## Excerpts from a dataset
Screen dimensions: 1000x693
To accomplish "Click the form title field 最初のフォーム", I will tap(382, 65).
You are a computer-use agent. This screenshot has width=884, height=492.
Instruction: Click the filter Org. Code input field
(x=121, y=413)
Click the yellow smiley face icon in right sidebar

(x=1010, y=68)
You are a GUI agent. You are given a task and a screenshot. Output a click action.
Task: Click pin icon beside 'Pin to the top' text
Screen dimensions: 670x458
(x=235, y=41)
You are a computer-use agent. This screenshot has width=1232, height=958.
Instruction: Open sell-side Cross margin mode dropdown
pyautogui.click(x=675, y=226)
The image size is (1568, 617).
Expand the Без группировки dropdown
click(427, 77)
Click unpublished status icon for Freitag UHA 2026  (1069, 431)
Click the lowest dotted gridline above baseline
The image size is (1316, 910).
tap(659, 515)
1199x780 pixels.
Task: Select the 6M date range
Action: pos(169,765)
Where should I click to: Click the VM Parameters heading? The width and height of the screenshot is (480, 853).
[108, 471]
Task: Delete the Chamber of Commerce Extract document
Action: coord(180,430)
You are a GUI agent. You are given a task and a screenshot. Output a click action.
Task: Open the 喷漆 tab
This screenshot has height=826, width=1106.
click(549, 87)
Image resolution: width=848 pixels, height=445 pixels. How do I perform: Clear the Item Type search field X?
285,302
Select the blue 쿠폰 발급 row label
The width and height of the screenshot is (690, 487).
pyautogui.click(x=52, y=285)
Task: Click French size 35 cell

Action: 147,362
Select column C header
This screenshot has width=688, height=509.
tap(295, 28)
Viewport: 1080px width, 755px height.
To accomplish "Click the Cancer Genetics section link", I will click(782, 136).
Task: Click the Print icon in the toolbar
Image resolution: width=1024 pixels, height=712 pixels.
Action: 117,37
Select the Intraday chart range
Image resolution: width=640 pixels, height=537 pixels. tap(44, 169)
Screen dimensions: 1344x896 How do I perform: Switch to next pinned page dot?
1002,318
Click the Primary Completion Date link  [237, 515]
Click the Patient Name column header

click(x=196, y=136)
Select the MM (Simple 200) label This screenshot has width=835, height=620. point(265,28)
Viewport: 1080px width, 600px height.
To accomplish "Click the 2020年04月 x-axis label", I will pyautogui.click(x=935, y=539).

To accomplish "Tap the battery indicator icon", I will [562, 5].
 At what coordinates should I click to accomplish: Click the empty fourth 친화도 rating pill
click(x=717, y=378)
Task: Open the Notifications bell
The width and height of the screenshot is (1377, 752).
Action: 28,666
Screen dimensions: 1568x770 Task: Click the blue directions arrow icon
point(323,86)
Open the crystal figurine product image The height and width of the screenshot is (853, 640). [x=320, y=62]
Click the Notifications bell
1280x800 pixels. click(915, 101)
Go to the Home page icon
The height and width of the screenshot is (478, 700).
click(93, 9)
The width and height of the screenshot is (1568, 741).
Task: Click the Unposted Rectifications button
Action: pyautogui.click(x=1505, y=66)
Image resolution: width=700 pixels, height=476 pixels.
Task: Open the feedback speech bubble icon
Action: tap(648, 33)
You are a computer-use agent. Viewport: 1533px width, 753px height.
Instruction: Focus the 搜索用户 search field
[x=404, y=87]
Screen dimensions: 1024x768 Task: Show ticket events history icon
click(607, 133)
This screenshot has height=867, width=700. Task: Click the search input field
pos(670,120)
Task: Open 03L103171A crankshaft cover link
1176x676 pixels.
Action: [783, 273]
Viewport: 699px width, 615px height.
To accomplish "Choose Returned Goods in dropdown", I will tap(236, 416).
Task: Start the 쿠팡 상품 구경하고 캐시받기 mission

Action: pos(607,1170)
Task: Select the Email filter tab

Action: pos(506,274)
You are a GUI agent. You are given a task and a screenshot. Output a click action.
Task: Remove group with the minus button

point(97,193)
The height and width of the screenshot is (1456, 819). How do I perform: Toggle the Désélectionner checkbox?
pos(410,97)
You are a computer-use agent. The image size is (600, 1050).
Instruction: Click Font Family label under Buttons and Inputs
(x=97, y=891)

## Your assignment
Give back, word for word, only the lines from the one containing "Instruction: Focus the 搜索用户 search field" through the closing line of the entries.

## Expected answer
Instruction: Focus the 搜索用户 search field
[x=404, y=87]
Screen dimensions: 1024x768 Task: Show ticket events history icon
click(607, 133)
This screenshot has height=867, width=700. Task: Click the search input field
pos(670,120)
Task: Open 03L103171A crankshaft cover link
1176x676 pixels.
Action: [783, 273]
Viewport: 699px width, 615px height.
To accomplish "Choose Returned Goods in dropdown", I will tap(236, 416).
Task: Start the 쿠팡 상품 구경하고 캐시받기 mission

Action: pos(607,1170)
Task: Select the Email filter tab

Action: pos(506,274)
You are a GUI agent. You are given a task and a screenshot. Output a click action.
Task: Remove group with the minus button

point(97,193)
The height and width of the screenshot is (1456, 819). How do I perform: Toggle the Désélectionner checkbox?
pos(410,97)
You are a computer-use agent. The image size is (600, 1050).
Instruction: Click Font Family label under Buttons and Inputs
(x=97, y=891)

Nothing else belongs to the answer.